* _Task prompt_
Range to repeat from the listing below: the line containing "Fritid (448, 202)" down to the line containing "Pós-Graduação (735, 1143)", both included. Copy it exactly, pictures excluded, and add nothing else.

* _Records for the task_
- - - - - - -
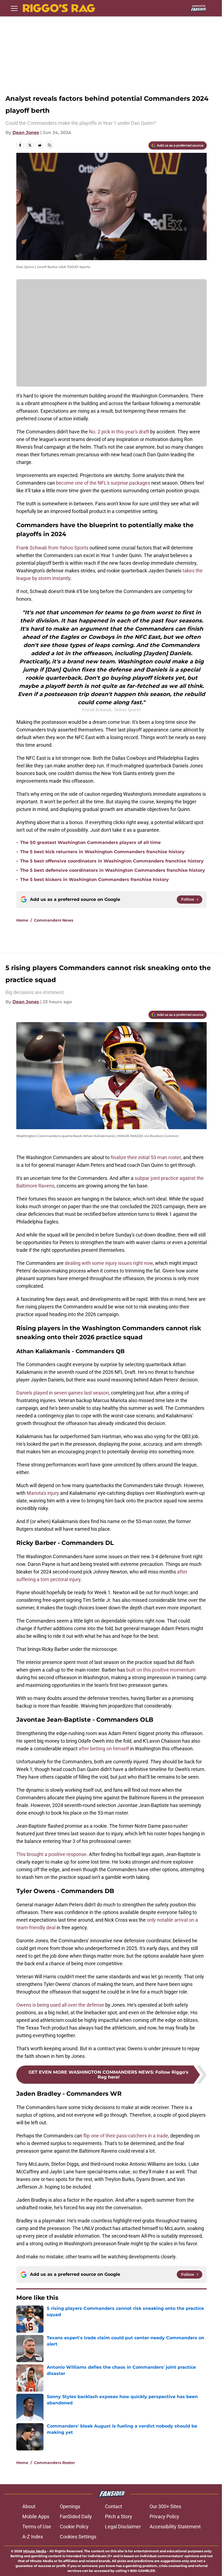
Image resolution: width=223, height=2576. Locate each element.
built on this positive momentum (161, 1670)
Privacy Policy (164, 2516)
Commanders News (53, 920)
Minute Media (34, 2551)
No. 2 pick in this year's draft (119, 432)
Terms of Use (36, 2526)
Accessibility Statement (175, 2526)
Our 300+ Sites (165, 2506)
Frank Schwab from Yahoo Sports (52, 548)
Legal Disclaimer (123, 2526)
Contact (113, 2506)
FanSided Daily (76, 2516)
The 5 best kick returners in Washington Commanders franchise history (102, 851)
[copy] (49, 145)
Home (22, 920)
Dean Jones (26, 132)
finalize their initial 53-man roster (146, 1157)
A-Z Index (32, 2536)
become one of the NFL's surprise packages (103, 483)
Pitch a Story (118, 2516)
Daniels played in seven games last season (62, 1393)
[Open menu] (14, 8)
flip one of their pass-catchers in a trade (125, 2135)
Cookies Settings (78, 2536)
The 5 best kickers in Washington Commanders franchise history (94, 879)
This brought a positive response (51, 1854)
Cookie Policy (74, 2526)
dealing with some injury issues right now (109, 1263)
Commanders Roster (54, 2462)
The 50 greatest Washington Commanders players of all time (90, 842)
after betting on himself (104, 1748)
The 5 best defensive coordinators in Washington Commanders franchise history (112, 870)
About (28, 2506)
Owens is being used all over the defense (60, 2005)
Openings (70, 2506)
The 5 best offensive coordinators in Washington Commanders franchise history (112, 861)
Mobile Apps (35, 2516)
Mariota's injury (43, 1493)
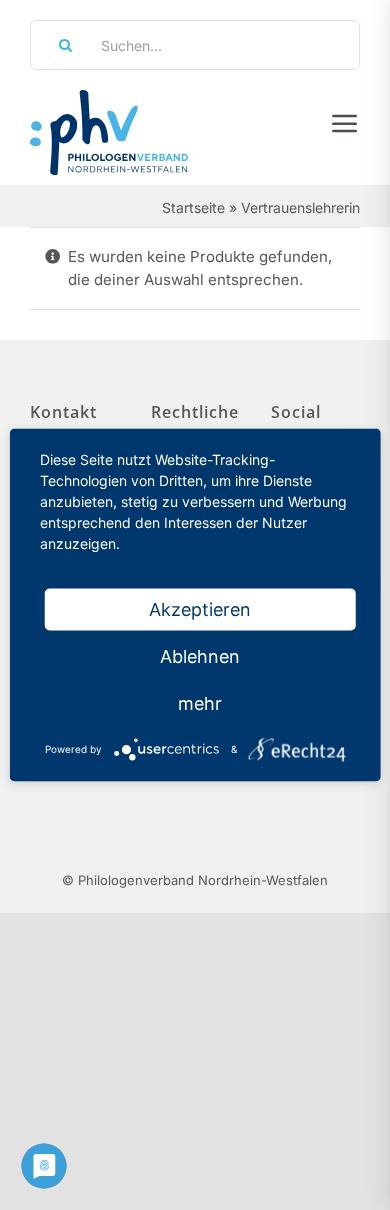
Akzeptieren (200, 609)
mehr (200, 703)
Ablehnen (200, 656)
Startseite (193, 207)
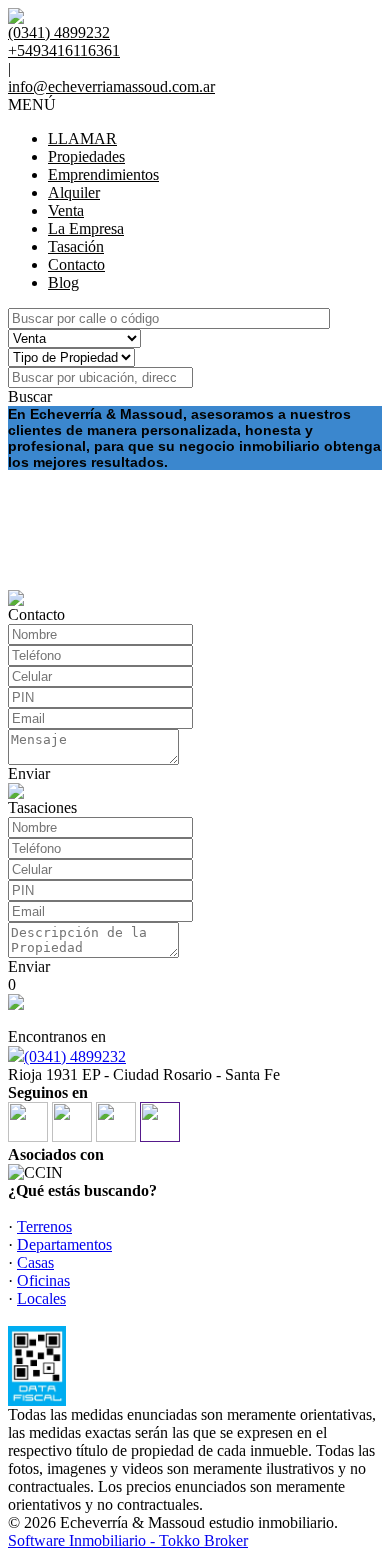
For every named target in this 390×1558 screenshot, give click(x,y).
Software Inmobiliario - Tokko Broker (128, 1540)
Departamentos (64, 1244)
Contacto (76, 264)
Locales (41, 1298)
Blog (63, 282)
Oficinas (43, 1280)
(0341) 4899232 (75, 1056)
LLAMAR (82, 138)
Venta (66, 210)
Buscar (30, 396)
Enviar (29, 773)
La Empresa (86, 228)
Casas (35, 1262)
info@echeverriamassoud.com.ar (111, 86)
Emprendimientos (103, 174)
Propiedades (86, 156)
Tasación (76, 246)
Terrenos (44, 1226)
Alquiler (74, 192)
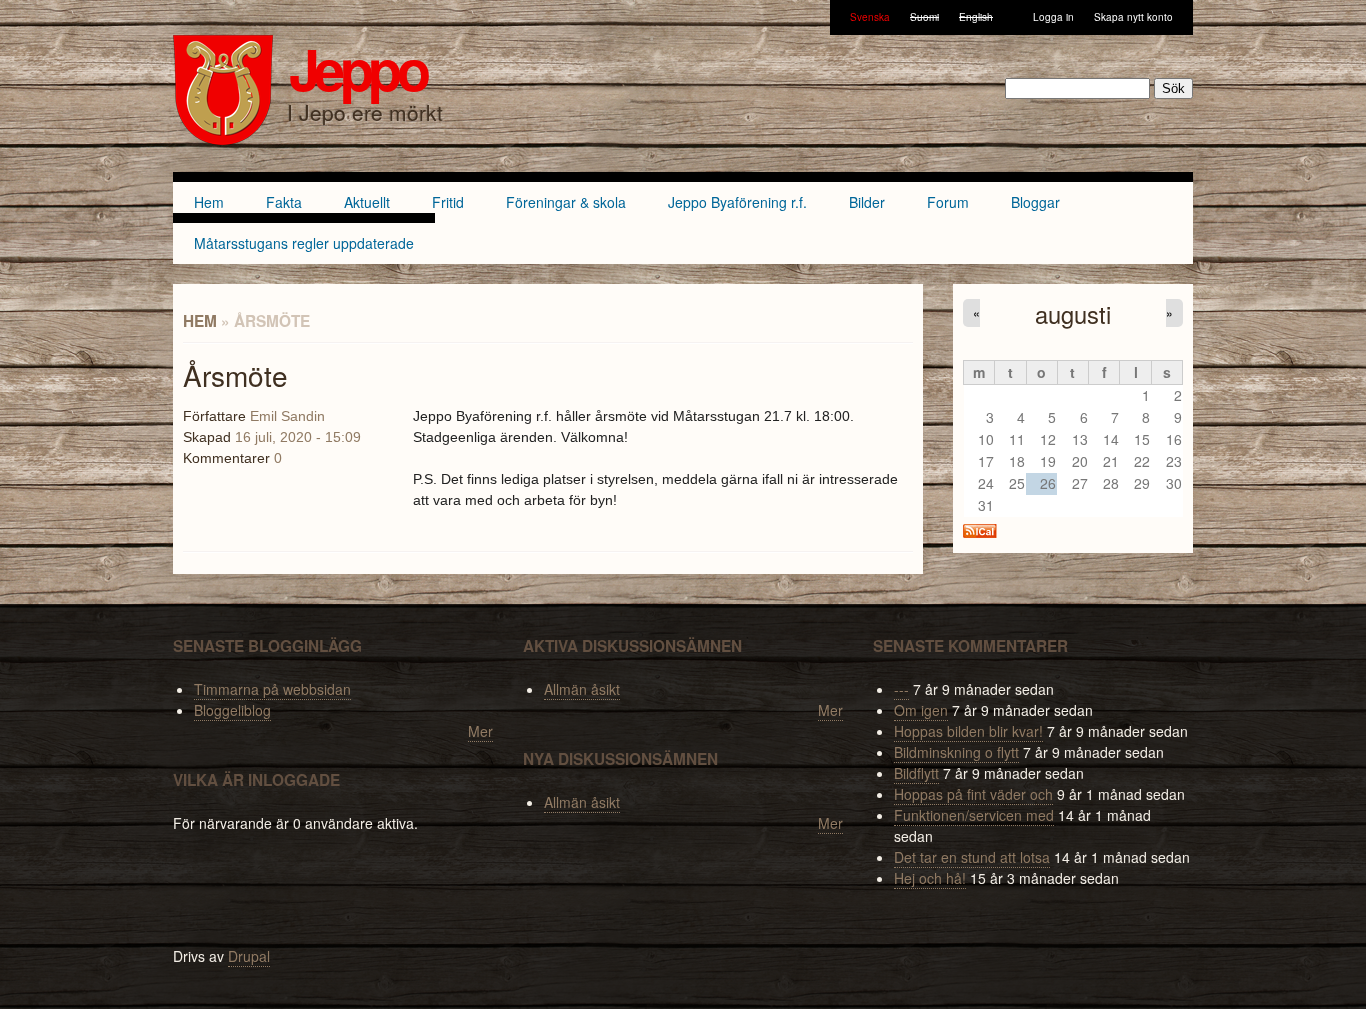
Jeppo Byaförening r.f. (737, 202)
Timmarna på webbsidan (272, 689)
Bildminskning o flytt (956, 752)
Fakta (284, 202)
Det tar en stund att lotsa (972, 857)
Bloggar (1035, 202)
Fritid (448, 202)
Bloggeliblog (232, 710)
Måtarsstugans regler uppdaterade (304, 243)
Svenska (870, 17)
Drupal (249, 956)
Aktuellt (367, 202)
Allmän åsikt (582, 689)
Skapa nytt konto (1133, 17)
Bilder (867, 202)
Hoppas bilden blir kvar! (968, 731)
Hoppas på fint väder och (973, 794)
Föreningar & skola (566, 202)
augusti (1073, 314)
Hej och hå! (930, 878)
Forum (948, 202)
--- (901, 689)
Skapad (207, 437)
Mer (480, 731)
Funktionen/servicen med (974, 815)
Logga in (1053, 17)
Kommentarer (226, 458)
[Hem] (223, 93)
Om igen (921, 710)
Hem (209, 202)
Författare (214, 416)
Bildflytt (916, 773)
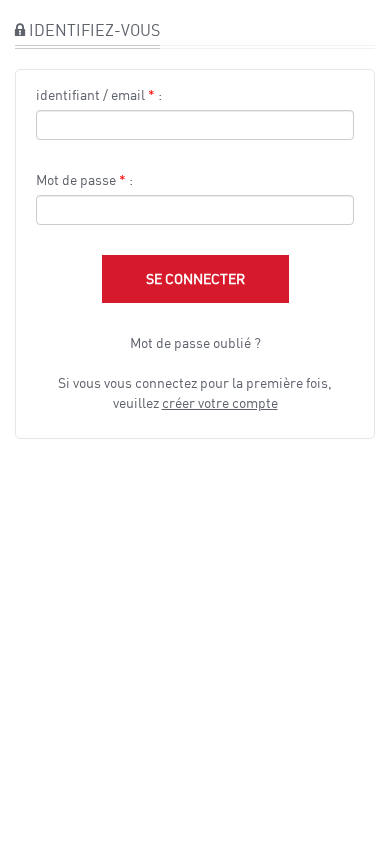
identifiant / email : (99, 94)
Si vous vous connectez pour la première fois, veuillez (195, 392)
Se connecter (195, 278)
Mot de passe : (84, 179)
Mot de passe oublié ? (195, 342)
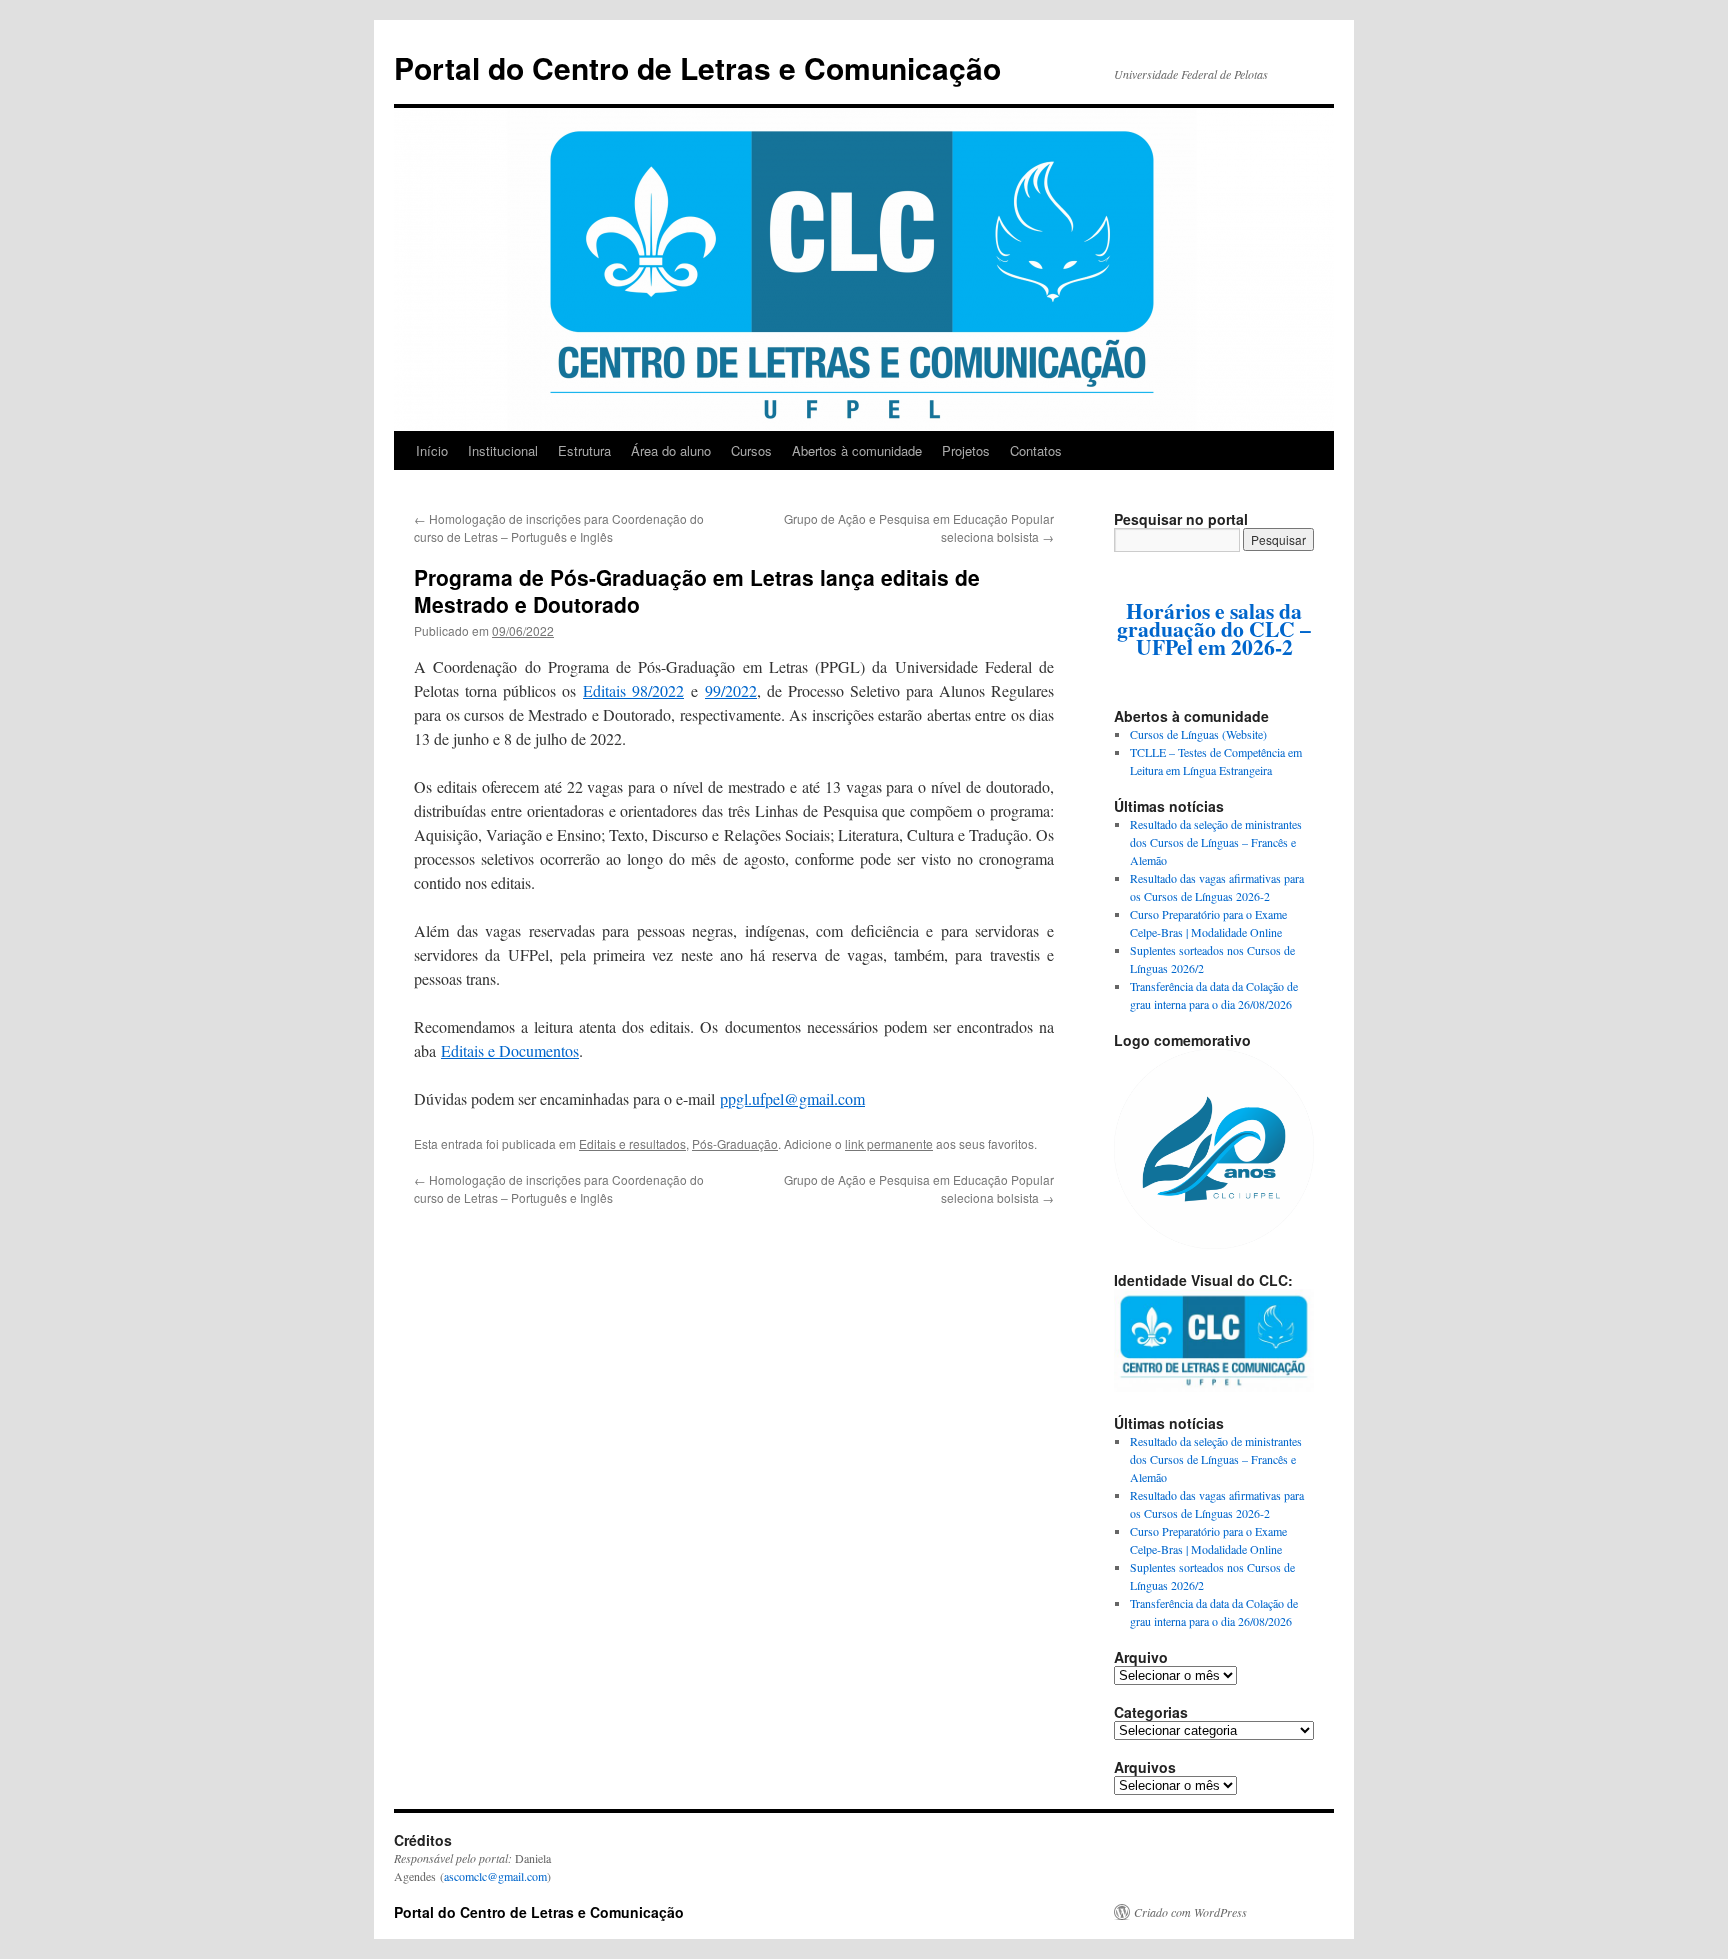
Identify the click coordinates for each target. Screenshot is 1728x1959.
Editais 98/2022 (633, 690)
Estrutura (584, 450)
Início (432, 450)
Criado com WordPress (1190, 1912)
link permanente (889, 1143)
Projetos (966, 450)
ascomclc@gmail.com (495, 1876)
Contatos (1036, 450)
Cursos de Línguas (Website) (1198, 734)
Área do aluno (671, 450)
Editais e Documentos (510, 1050)
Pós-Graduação (735, 1143)
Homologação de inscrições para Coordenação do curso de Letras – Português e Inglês (559, 527)
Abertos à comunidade (857, 450)
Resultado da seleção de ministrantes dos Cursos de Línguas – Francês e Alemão (1216, 842)
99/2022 (731, 690)
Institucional (503, 450)
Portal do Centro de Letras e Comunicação (697, 67)
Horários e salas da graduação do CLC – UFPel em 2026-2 (1214, 628)
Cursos (751, 450)
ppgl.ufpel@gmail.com (792, 1098)
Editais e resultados (632, 1143)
- - - - - - -
* _Exercise output_
Fritid (448, 202)
Bloggeliblog (232, 710)
Måtarsstugans regler uppdaterade (304, 243)
Svenska (870, 17)
Drupal (249, 956)
Aktuellt (367, 202)
Allmän åsikt (582, 689)
Skapa nytt konto (1133, 17)
Bilder (867, 202)
Hoppas bilden blir kvar! (968, 731)
Hoppas på fint väder och (973, 794)
Föreningar & skola (566, 202)
augusti (1073, 314)
Hej och hå! (930, 878)
Forum (948, 202)
--- (901, 689)
Skapad (207, 437)
Mer (480, 731)
Funktionen/servicen med (974, 815)
Logga in (1053, 17)
Kommentarer (226, 458)
[Hem] (223, 93)
Om igen (921, 710)
Hem (209, 202)
Författare (214, 416)
Bildflytt (916, 773)
identifiant / email : (99, 94)
Si vous vous connectez pour la première fois, veuillez (195, 392)
Se connecter (195, 278)
Mot de passe : (84, 179)
Mot de passe oublié ? (195, 342)
Identify the click coordinates for each target. Screenshot is 1728x1959.
Editais 98/2022 (633, 690)
Estrutura (584, 450)
Início (432, 450)
Criado com WordPress (1190, 1912)
link permanente (889, 1143)
Projetos (966, 450)
ascomclc@gmail.com (495, 1876)
Contatos (1036, 450)
Cursos de Línguas (Website) (1198, 734)
Área do aluno (671, 450)
Editais e Documentos (510, 1050)
Pós-Graduação (735, 1143)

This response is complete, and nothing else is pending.